→ **Assigned task**
Find every line with the string "screenshot" in the material below and copy it.
*** Opening of Records shown ***
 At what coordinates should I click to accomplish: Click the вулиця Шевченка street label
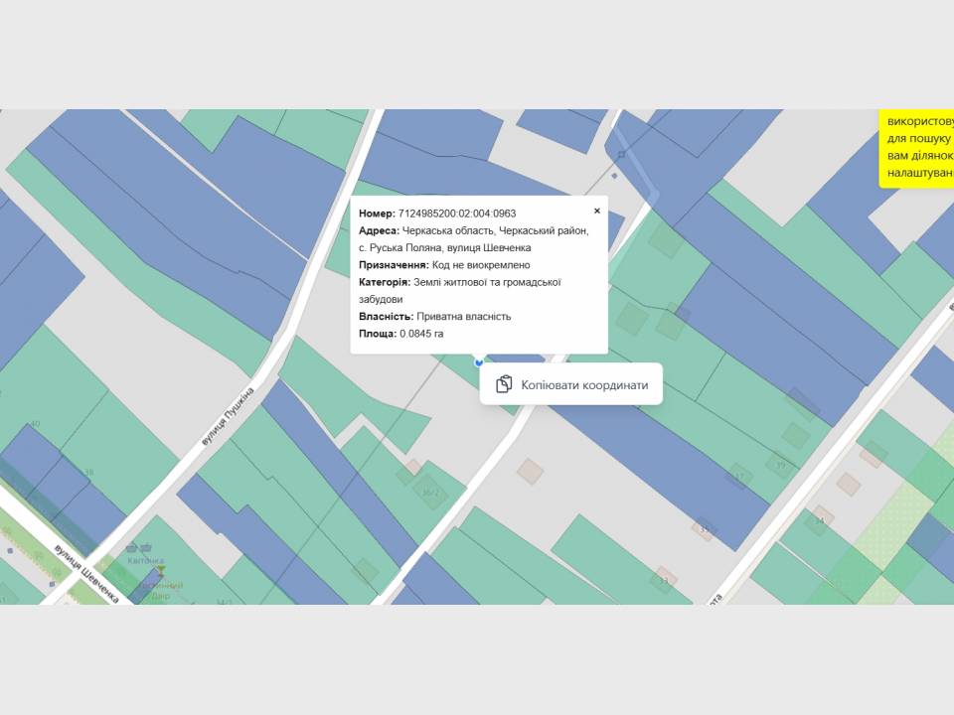(86, 574)
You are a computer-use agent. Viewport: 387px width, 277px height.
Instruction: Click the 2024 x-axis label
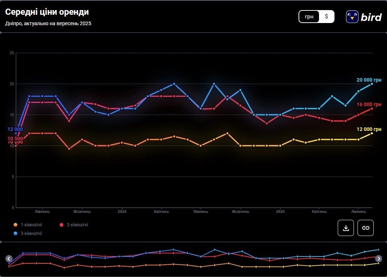(x=122, y=212)
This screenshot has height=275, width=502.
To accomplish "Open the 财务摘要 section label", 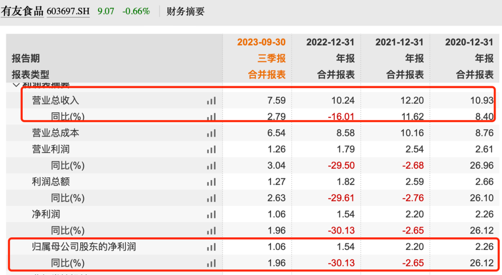I will pos(185,12).
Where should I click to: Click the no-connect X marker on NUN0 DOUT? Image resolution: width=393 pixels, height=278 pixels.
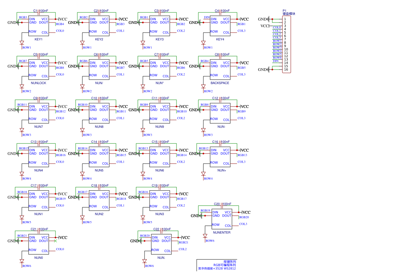point(55,241)
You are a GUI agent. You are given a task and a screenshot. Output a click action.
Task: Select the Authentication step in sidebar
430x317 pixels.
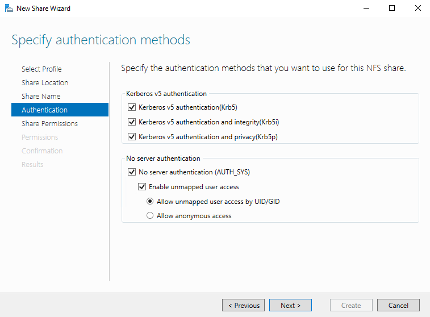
*** Close of Records shown ***
→ **Your solution**
This screenshot has height=275, width=502.
You are a GUI agent. You are given a task and a screenshot. Output a click action.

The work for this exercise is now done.